In this paper we briefly describe the fundamental concepts of the main physico-chemical interactive processes between the drilling fluid and the formation that affect wellbore stability in shales. Then we present results of numerical simulations that model one or more of the processes affecting the time-dependent wellbore stability. The simulations are conducted using a finite element code that is based on solving the differential equations describing these coupled physico-chemical processes. The governing equations that describe the fundamental mechanisms are presented in other publications and therefore, are not presented in this paper.

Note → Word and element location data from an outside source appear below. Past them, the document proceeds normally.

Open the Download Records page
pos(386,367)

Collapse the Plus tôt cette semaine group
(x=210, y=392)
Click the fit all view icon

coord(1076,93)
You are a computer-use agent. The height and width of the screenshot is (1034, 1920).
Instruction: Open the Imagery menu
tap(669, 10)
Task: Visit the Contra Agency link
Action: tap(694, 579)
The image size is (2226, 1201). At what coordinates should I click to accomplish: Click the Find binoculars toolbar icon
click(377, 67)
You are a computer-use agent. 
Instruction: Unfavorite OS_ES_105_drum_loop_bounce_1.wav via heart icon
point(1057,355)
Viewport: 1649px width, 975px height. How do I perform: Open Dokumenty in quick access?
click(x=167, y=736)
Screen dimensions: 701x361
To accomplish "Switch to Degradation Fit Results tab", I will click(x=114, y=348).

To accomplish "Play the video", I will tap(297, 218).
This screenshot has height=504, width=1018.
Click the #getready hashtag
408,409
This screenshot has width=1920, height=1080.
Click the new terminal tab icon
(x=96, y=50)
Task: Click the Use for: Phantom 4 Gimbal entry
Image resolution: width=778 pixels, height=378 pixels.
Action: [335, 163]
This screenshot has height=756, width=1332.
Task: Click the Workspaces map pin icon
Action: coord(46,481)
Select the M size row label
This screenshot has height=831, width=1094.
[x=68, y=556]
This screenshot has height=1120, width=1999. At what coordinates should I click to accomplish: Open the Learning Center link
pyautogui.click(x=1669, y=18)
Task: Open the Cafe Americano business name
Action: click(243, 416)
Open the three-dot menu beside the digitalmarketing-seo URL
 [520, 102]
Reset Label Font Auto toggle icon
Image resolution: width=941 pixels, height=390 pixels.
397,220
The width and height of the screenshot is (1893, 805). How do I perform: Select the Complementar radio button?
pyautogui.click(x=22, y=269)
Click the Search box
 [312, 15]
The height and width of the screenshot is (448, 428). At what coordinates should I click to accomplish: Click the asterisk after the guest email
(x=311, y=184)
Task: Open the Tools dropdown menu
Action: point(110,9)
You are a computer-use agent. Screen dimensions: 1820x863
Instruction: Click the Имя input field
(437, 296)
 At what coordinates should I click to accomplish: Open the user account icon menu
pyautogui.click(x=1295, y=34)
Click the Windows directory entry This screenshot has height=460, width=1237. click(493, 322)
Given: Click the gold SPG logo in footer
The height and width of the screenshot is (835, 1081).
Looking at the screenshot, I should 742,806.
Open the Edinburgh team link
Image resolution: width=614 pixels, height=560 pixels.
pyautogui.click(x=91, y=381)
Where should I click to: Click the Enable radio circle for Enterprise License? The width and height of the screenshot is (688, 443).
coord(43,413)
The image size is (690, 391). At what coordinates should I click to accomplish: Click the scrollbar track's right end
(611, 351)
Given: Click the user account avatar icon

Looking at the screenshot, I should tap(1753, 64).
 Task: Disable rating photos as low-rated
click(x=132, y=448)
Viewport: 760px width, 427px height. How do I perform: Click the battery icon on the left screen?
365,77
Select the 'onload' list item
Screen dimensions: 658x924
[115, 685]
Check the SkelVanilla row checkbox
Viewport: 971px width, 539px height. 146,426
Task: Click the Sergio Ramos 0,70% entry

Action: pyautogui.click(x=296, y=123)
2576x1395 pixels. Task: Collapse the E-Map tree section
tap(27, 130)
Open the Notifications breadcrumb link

A range of examples are presented to demonstrate the effect of the various mechanisms on formation pore pressure and the consequent wellbore stability. The effect of coupling these mechanisms in the design of drilling fluids for efficient management of wellbore instability is discussed in light of the simulation results.

Fundamental Concepts of Drilling Fluid-Shale Interaction Mechanisms

Wellbore instability in shales can be an immediate result of stress redistribution and formation pore pressure increase following the removal of the rock mass. Poroelasticity is used to model the mechanical stability in such cases (Naylor et al., 1981, Detournay and Cheng, 1988 and Aoki et al., 1994). In addition, due to the fine-grained nature and low permeability combined with high porosity and saturation with pore fluid, shales are susceptible to time-dependent wellbore instability. Time-dependent processes related to transport of fluid, solutes and heat between the drilling fluid and the formation fluid need to be examined. These processes can increase the formation pore pressure rendering the wellbore unstable.